Just a week following the introduction of ERC-404, an informal protocol for Ethereum that meshes the capabilities of fungible and nonfungible tokens (NFTs), a fresh team of programmers claim that they've refined the concept with their "DN404." The new standard, like its competitor ERC-404, is designed to serve as a hybrid of ERC-20/721 tokens. NFT owners can, under this proposed standard, trade fractional parts of their NFTs with other people, according to anonymous developer "cygaar," who revealed this in a Feb. 12 X post. Cygaar added, "The ultimate objective was to design a standard that functioned as an NFT with an integral ability for fractionalization." While ERC-404 has gained traction, cygaar pointed out, "it doesn't adhere to existing standards, displays significant inefficiency, and fails in specific edge scenarios."
They spoke about most trading taking place on the central contract, which is a fully compliant ERC20 token that monitors user balances and directs the creation/destruction of the mirrored NFTs. The tokens are seen as NFT fractions, compatible with DEXes right out of the gate.
ERC-404's ability to communicate with ERC-20 tokens and ERC-721 NFT contracts is limited by the requirement for protocols to adopt ERC-404 to ensure its tokens operate as intended. Cygaar illustrated that DN404 employs two contracts, a primary ERC-20 and a secondary mirrored ERC-721, which are "fully compliant" with protocols "straight out of the box." This is attributed to the fact that most trading occurs on the ERC-20 token contract, which are fractional components of the NFTs. When the primary ERC-20 tokens are moved, the mirrored NFTs are spontaneously created and destroyed. When a wallet contains a token quantity equivalent to at least one unit, an NFT is received from the mirrored contract and NFTs are destroyed when the wallet balance falls below the minimum unit amount.

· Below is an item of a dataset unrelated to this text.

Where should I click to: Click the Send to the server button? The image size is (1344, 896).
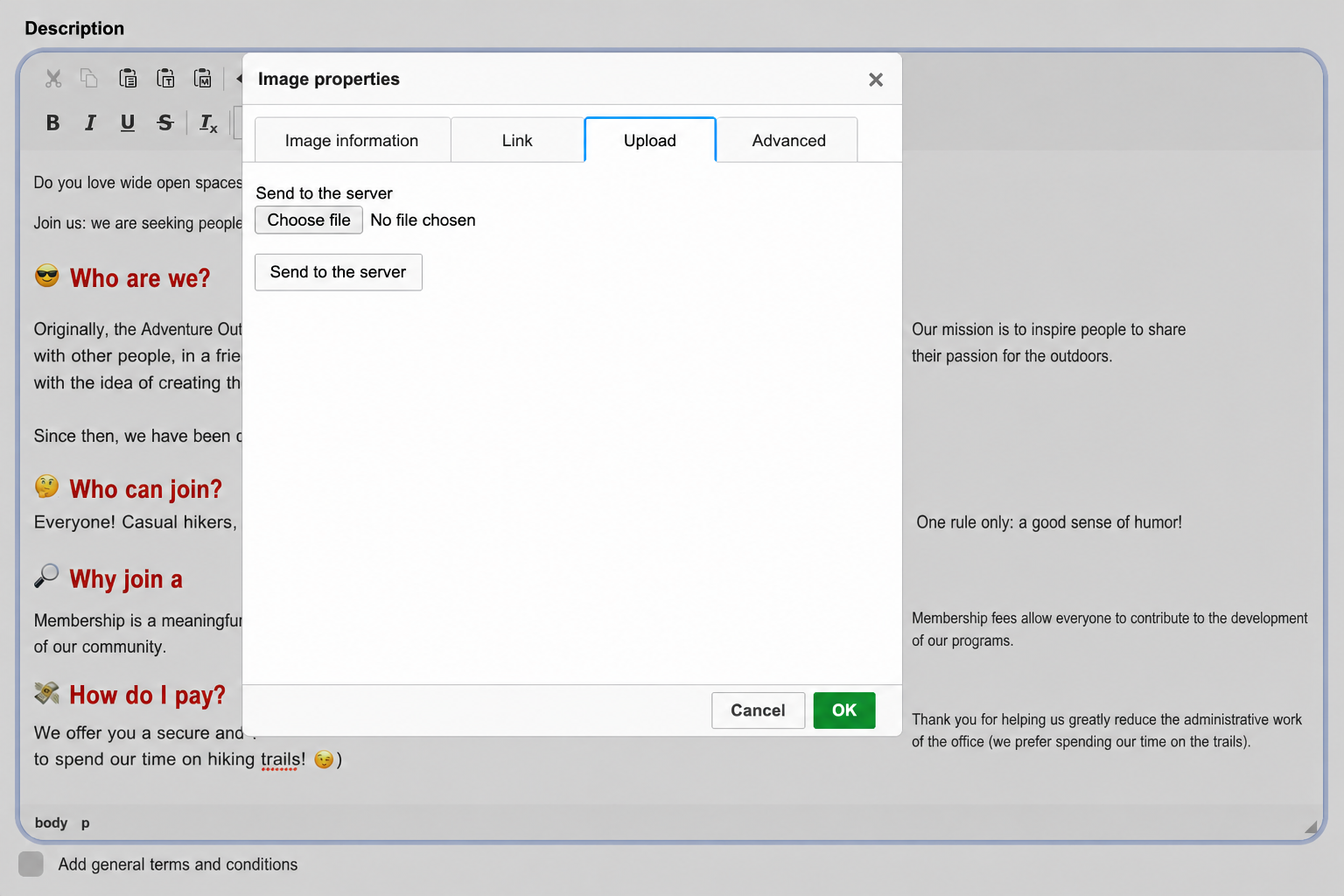(x=338, y=272)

Cygaar's ultimate goal is to enable users to trade portions of NFTs directly, without third parties, and to enable NFTs to trade on both NFT markets and decentralized exchanges. However, they cautioned that the code has yet to undergo a formal audit and users should understand the risks involved in its use.
A developer from DN404, using the pseudonym "quit," suggested last week that ERC-404 may harbor a potential vulnerability. This could potentially enable ERC-404 token owners to abscond with NFTs deposited into lending protocols not properly set up for ERC-404.
A developer from ERC-404, going by "ctrl," dismissed these concerns in an interview with Cointelegraph, stating that the vulnerability arose due to quit's faulty contract that improperly utilized the standard. According to him, Pandora, the project ahead of ERC-404, was auditing a more refined version of the standard that addresses integration glitches.